**Aim of the exercise:** Once you reach the line containing "You are a computer-use agent. This", write out that line and every remaining line of the records exactly.

**Data:**
▼

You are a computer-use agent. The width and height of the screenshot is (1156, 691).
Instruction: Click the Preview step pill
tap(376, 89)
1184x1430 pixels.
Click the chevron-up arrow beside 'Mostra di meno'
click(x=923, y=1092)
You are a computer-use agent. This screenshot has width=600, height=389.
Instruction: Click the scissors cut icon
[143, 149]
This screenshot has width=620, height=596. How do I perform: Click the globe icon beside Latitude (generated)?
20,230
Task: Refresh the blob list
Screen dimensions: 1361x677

▲

**Task response:**
You are a computer-use agent. This screenshot has width=600, height=389.
Instruction: Click the scissors cut icon
[143, 149]
This screenshot has width=620, height=596. How do I perform: Click the globe icon beside Latitude (generated)?
20,230
Task: Refresh the blob list
Screen dimensions: 1361x677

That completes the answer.